Sungguh ajaib. Apa yang telah saya lukis 25 tahun lalu, adegan filmnya persis apa yang saya jalani di kehidupan saya hari ini.
Saya merasa telah berhasil mewujudkan impian saya dengan satu kata: menulis.
Dulu teman-teman sekolah saya bilang saya berbakat. Saya senang dan terhibur dengan pernyataan itu. Namun, jika saja saya tidak termotivasi berlatih, ceritanya akan lain.
Mengapa orang-orang berbakat malah banyak gagal?
Ternyata jawaban utamanya, mereka tidak memiliki goal yang jelas terkait bakat mereka.
Saya tidak tahu apakah Andi mantan karyawan saya itu membaca uraian ini. Tapi saya akan lebih senang bila ia menemukan jawaban dengan caranya sendiri.
Bakat adalah anugerah. Tetapi anugerah Tuhan itu tidak serta merta menjadi value dan unsur pembeda jika tidak didayagunakan.
Ketika bakat tidak didayagunakan, ia hanya akan membuat Anda “merasa berbeda”.
Berbeda itu juga sebuah value. Namun definisinya adalah: “nilai perbedaan yang benar-benar memberikan perbedaan nyata dari sisi hasil dan kecepatan,” demikian Anthony Robbins dalam Awaken the Giant with in.
Berbicara menulis, dengan rumus itu ukurannya adalah hasil tulisan dan kecepatan Anda menulis.
Mengapa kecepatan? Karena sifat manusia yang bergerak tidak suka menunda dan benci menunggu.
Seperti ketika artikel ke delapan ini mulai saya tulis saat menunggu klien saya di Jakarta. Saya diminta datang. Ternyata tuan rumah belum ada di ruangan sesuai waktu yang ia tentukan sendiri.
Dari pada dirundung kebosanan yang menyiksa, saya buat tulisan ini. Celakanya, baru beberapa paragraf baterai hanphone Android saya ini drop. Saya lanjutkan lagi habis subuh ini 15 menit saja. Selesai sudah.
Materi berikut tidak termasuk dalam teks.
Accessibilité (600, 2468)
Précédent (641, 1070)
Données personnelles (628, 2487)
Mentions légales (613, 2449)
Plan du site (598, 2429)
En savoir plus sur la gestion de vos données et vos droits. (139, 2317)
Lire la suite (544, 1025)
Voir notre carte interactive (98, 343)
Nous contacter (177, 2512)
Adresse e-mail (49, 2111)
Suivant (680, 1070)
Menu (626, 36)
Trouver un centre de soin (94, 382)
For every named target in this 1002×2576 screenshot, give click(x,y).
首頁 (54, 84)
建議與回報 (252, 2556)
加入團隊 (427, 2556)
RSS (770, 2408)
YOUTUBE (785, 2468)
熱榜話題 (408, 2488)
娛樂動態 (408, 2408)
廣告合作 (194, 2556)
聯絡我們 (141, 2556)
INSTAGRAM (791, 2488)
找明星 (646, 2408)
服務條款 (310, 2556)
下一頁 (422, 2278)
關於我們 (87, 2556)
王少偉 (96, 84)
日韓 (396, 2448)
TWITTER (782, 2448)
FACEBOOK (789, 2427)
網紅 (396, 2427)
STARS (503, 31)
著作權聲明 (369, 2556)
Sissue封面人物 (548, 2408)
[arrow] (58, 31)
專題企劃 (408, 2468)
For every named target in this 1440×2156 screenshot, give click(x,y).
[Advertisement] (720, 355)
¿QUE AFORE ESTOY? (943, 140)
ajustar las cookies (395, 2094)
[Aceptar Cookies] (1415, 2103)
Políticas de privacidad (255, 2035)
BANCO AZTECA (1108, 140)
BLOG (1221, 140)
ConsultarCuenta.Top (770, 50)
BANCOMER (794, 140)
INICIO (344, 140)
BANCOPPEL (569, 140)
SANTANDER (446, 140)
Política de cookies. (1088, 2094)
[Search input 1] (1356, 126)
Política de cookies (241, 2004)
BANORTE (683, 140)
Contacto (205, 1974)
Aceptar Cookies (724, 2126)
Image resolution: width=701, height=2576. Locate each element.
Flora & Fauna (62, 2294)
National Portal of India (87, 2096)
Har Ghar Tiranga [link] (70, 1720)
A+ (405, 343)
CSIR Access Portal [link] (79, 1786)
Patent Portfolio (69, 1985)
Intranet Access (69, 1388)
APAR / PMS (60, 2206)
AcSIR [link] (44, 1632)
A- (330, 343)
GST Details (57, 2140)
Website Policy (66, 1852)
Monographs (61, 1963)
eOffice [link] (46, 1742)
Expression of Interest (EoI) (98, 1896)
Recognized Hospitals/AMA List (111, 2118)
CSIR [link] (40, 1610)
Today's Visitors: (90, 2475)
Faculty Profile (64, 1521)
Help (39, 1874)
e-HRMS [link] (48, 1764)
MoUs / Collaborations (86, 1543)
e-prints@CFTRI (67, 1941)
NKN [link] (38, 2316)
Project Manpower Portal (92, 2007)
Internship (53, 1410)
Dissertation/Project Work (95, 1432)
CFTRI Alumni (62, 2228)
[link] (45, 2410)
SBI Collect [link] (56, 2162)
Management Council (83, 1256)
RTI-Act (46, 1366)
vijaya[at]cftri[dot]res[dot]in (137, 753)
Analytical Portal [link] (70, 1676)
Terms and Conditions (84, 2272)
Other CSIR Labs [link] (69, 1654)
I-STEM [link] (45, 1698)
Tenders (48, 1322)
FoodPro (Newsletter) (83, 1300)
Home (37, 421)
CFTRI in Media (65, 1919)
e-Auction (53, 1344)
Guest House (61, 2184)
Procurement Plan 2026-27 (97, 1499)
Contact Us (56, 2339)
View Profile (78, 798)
Jika saya bisa menulis artikel ini hanya dalam beberapa menit, maka Anda pun bisa. Semua bisa diwujudkan karena latihan dan latihan.
Kesimpulanya, bakat bukanlah segalanya.
Tidak ada penulis berbakat dan hebat. Bagi saya, yang ada hanyalah penulis terlatih.
Selamat beraktifitas. Saya mau lanjut nggowes dulu, walau hanya setengah jam mengitari komplek.
(***)
Anab Afifi merupakan penulis dari buku Best Seller “Banjir Darah.”